[Opening Exercise input section]

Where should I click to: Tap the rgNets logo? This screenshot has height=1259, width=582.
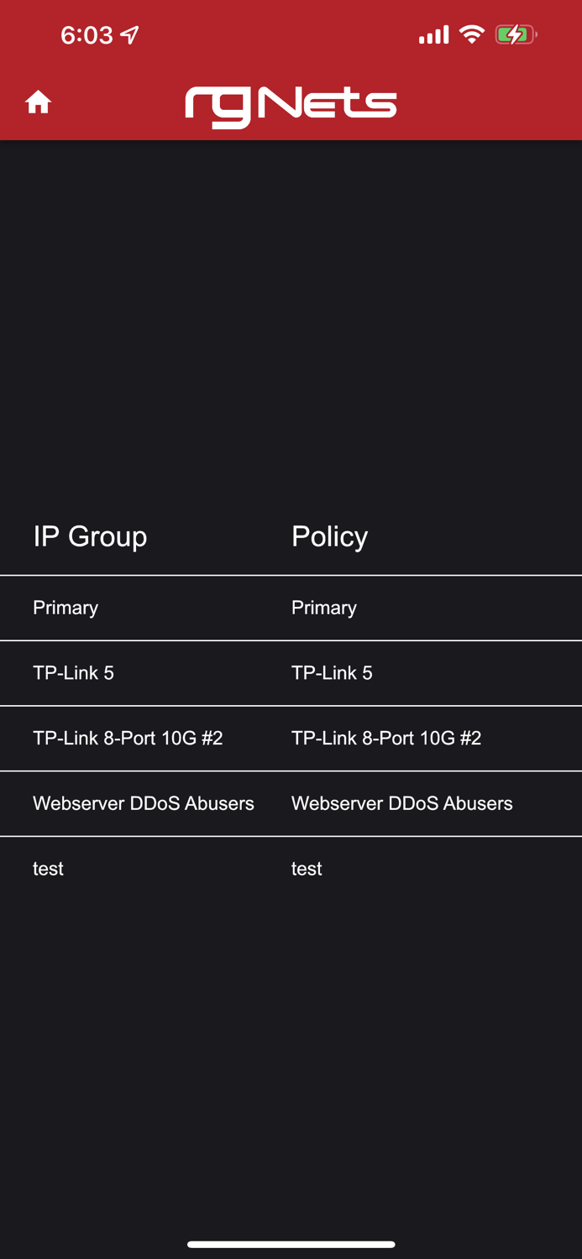point(291,104)
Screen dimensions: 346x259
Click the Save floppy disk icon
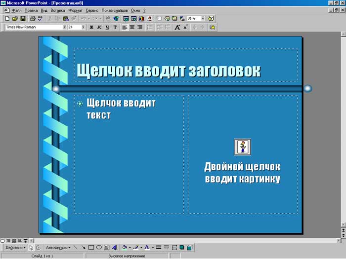tap(23, 19)
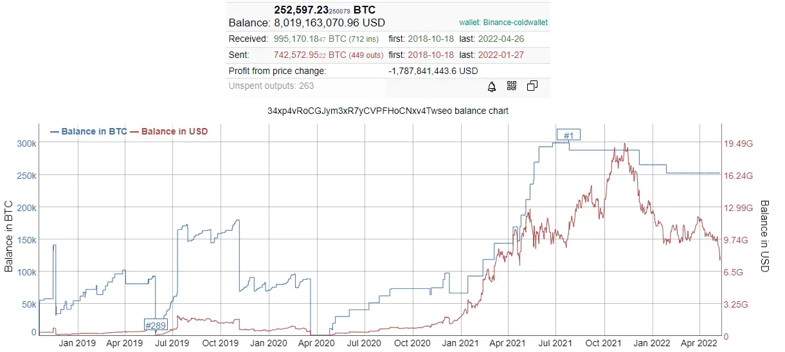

[Closing Exercise input section]

Aim of the task: Please repeat the entries exactly. Do not include the pictures.

Answer for the task:
Where should I click to: Tap the rgNets logo? This screenshot has height=1259, width=582.
point(291,104)
Screen dimensions: 346x259
Click the Save floppy disk icon
tap(23, 19)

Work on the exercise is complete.